Groundwater contamination has emerged as a significant threat to public health across the globe, and recent research sheds light on the quality of drinking water sources from the west Rosetta Nile branch of Egypt’s Nile Delta. Concerned with public health risks, the study, led by Z.E. Salem, S.S. Hasan, and A.M. Sefelnasr, seeks to evaluate groundwater for its suitability as drinking water, applying various water quality indices and health risk assessments. The results indicate alarming variations across the region, highlighting the need for urgent intervention and management.
Groundwater is becoming increasingly strained by urbanization, agricultural chemical runoff, and climate change. These pressures are especially evident along coastal aquifers, which are often bombarded by seawater intrusion leading to the salinization of available water resources. The study aimed to analyze groundwater quality and draw insights from applied scientific assessments to develop conservation strategies for the Nile Delta region.

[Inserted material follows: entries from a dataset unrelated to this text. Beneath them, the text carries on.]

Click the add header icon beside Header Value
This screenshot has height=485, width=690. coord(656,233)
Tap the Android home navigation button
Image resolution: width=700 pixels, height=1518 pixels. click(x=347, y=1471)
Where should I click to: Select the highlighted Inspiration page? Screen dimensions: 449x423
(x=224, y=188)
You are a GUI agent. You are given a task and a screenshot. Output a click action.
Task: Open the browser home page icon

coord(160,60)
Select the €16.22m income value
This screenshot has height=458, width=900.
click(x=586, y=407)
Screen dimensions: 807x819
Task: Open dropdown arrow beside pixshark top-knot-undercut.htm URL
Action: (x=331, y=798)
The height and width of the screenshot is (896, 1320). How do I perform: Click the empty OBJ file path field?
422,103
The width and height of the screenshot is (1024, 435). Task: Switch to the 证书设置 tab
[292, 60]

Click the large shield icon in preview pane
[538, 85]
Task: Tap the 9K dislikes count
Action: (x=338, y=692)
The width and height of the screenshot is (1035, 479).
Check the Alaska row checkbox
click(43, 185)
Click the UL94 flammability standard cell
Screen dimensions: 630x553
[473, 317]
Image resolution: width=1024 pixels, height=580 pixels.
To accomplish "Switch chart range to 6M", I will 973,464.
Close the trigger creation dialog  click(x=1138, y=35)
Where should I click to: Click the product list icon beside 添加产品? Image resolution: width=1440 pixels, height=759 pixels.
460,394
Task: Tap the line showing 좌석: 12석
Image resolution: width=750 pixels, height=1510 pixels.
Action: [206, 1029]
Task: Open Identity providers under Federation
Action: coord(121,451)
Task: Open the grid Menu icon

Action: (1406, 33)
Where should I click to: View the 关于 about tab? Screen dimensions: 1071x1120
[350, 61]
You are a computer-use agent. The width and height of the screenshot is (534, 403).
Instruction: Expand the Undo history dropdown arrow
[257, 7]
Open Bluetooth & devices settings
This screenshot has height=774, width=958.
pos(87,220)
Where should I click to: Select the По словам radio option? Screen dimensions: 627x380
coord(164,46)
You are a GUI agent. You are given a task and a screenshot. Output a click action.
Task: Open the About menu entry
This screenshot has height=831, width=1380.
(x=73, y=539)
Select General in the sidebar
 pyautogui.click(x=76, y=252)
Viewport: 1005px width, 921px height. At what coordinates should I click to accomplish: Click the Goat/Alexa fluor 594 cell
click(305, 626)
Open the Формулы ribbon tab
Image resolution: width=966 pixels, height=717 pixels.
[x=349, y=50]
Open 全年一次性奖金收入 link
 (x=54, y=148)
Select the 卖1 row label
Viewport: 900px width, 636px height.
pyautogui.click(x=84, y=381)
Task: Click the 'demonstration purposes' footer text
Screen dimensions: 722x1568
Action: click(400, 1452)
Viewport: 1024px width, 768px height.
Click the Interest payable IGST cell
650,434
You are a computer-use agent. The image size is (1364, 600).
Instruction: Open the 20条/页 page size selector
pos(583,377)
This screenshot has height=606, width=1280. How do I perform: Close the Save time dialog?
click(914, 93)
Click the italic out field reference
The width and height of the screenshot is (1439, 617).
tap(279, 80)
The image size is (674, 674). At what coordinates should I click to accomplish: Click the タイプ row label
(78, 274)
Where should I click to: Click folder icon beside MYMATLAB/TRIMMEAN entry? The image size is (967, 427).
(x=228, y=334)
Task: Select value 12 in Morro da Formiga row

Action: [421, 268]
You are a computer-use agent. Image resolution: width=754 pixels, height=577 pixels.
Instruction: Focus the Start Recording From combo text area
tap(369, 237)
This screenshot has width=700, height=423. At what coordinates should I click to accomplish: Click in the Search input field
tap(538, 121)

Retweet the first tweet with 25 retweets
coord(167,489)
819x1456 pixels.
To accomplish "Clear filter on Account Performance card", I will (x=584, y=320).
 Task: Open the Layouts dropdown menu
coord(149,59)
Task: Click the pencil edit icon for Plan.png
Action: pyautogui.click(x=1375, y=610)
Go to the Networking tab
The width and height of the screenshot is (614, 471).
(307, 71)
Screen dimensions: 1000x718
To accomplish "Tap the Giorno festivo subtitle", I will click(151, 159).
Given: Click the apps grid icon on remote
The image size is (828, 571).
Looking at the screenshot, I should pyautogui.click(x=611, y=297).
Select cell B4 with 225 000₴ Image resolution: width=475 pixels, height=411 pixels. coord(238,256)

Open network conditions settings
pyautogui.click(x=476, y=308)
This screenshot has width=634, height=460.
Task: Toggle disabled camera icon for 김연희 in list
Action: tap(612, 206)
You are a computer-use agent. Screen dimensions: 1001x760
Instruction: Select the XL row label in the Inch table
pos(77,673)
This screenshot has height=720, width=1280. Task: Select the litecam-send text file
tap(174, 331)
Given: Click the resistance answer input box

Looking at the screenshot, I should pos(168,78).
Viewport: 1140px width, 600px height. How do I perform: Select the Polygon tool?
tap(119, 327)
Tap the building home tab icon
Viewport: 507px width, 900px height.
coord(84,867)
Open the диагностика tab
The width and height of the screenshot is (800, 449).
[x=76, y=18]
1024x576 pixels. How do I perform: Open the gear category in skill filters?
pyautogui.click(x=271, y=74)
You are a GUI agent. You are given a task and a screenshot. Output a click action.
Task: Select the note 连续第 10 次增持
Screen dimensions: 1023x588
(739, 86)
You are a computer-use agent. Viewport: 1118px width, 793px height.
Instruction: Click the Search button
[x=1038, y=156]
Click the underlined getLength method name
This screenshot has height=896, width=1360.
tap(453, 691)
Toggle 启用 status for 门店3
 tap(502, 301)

The researchers employed several models including the Water Quality Index (WQI), the Synthetic Pollution Index (SPI), and Health Risk Assessments (HRA) to evaluate 75 groundwater samples across various sites within the specified region. Key metrics, such as Total Dissolved Solids (TDS), pH, chlorides, nitrates, and specific heavy metals were assayed to determine overall water quality.
According to the findings, the percentages of TDS levels across the southern region fell within acceptable limits, where approximately 25.3% and 29.33% of samples were rated desirable and allowable respectively. Alkalinity (HCO3), Aluminum (Al), and Barium (Ba) were also found acceptable across almost all collected samples. While Calcium (Ca) and Magnesium (Mg) levels were satisfactory in the central and southern portions of the investigated area, northern regions reported unsatisfactory conditions, where levels of Sodium (Na), Chloride (Cl), and Sulfate (SO4) elevated excessively due to seawater intrusion.
Health impacts from contaminated drinking water can be dire and multifaceted. The study reported inappropriate ranges for Manganese (Mn) and Nitrates (NO3), as well as Elevated Iron (Fe) concentrations, particularly affecting children, wherein HRA indicated children faced the highest health risks, with 14.7% of collected samples posing unacceptable hazards to their well-being. Adult females and males faced slightly lower risks at 12% and 8%, respectively. The authors highlighted the urgent need for monitoring and regulation of groundwater quality to protect vulnerable demographics.
The comparative assessments between WQI and SPI methodologies classified water quality variably across four main categories: good, poor, very poor, and unfit for drinking. Approximately 20% of samples were deemed suitable, 18.7% were slightly polluted, 8% highly polluted, leaving over 30% unfit for consumption as groundwater quality degradation increased toward the north, mirroring the intrusion of seawater and excessive agricultural pollution effects.
With the findings laying bare the alarming status of groundwater quality, the study calls for enhanced management responses. It marks out recommendations such as forming improved observation networks, seasonal quality assessments, and increasing public awareness about potential health impacts of contaminated water sources. Notably, there is also emphasis on utilizing advanced modeling techniques to predict and mitigate contamination risks.
Overall, the analysis serves as both a comprehensive review of current groundwater conditions and a clarion call for policymakers and community partners to take decisive actions for sustainable management of Egypt's precious water resources—essential not only for health and safety but also for supporting the area's agricultural viability.